I would have written in some kind of plan for the show. Joker hangs with highly powered foes because he ends up diabolical. I would have written in a stolen canister of nitrous from a dentist office that he gasses deniro with to make him laugh uncontrollably, or some tear gas stolen from police if their happened to be a riot going on. The end should have been a more intricate plan. As I've said repeatedly (sorry I've mucked up the thread a little) the movie flowed perfectly until the show.. Some people may even like that scene, but I would have had him really turn into the joker there. What he did still could have happened, but it should have been accompanied by something, and he should have laughed after doing it.

I do write, and that was the only scene I think I could have improved.
 
Phoenix turned down roles as Doctor Strange and Bruce Banner because he didn't want to commit to long term, multi-movie contracts. Much like DDL, it's more about the art than the paycheque as far as he's concerned. They might be able to change his mind, but the usual method of persuading an actor to come back - drive increasingly larger trucks filled with money up to his house until he signs on the line that is dotted - probably won't work here. They'll have to promise him a role that challenges and inspires him.

Personally, I'd turn Reeve's Batman into an adaption of Arkham Asylum: a Serious House on Serious Earth. Joker has been locked up in Arkham for decades. He's dying, and decides to go out playing one last joke. He sets off a riot, takes hostages and demands Batman rescues them. Batman fights his way through his rogue's gallery, but can't find the hostages. He finally reaches the basement of Arkham, to find the Joker has already slaughtered all the hostages. Including a pregnant nurse. Joker, who already knows Bat's secret identity, taunts him that he has failed yet again to save the innocent. Just like he couldn't save his parents.

Batman, exhausted and wounded, attacks Joker, who's so frail by this time a few punches cause fatal damage. Unaware that Joker was live-streaming everything over hidden cameras. The cops finally storm the asylum and arrest Batman, who has had a complete mental and physical breakdown.

The last scene is Bruce, confined to Arkham, wearing a straitjacket in a padded cell. He keeps seeing the Joker's, "ghost"...

Bruce, "Stop...laughing at me..."

That's a bit... too... hardcore for me...

Pretty sure most Batman fans (casual movie goers) wouldn't like this too much either. There's something about a top tier superhero losing in the end that probably won't sit well with a lot of people.
 
That's a bit... too... hardcore for me...

Pretty sure most Batman fans (casual movie goers) wouldn't like this too much either. There's something about a top tier superhero losing in the end that probably won't sit well with a lot of people.

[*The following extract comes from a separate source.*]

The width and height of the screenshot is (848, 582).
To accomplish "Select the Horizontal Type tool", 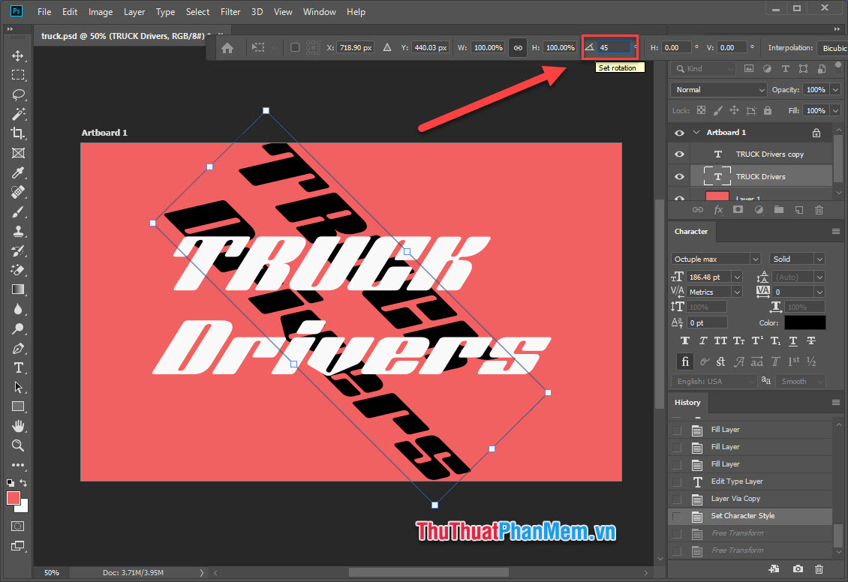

Wrong. If done right, it would make for a better ending. There's generally going to be some redemption somewhere, but Joker actually changes everything.
 
Voted 10/10. I thought this movie was fantastic, as did my wife who also voted 10/10. Not gonna justify my vote, it is what it is.

I can see why people would vote lower and why some people wouldn't even like this movie. I understand that.
 
I'm not saying this is a horrible movie, I was right along for the ride for the most part. I just think it was mediocre at best and I'm genuinely curious as to what made this movie resonate with certain people so much.

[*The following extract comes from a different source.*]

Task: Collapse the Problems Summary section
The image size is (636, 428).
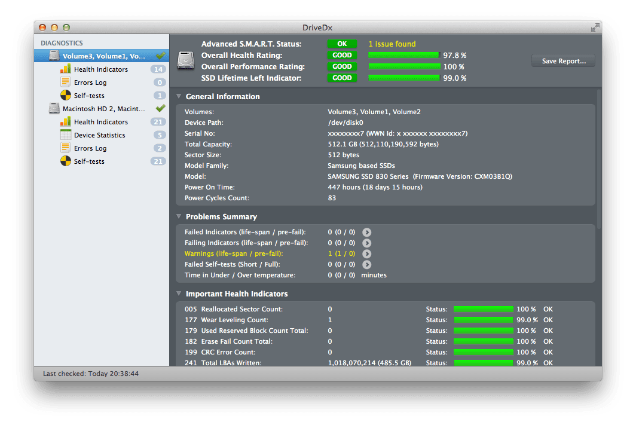Action: [179, 217]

I feel like I watched a decent movie and I have people telling me it's the modern day Citizen Kane, and I'm like "Wtf am I missing here"? Incidentally, it's now ranked #9 on IMDB, well above Citizen Kane and one spot above Good Bad and the Ugly! loool I just don't get it, and I don't think it's because I wasn't born 3 years earlier

It's hilarious how much this opinion and your avatar fit together.
 
Voted 10/10. I thought this movie was fantastic, as did my wife who also voted 10/10. Not gonna justify my vote, it is what it is.

I can see why people would vote lower and why some people wouldn't even like this movie. I understand that.

Just out of curiosity, how old are you and your wife?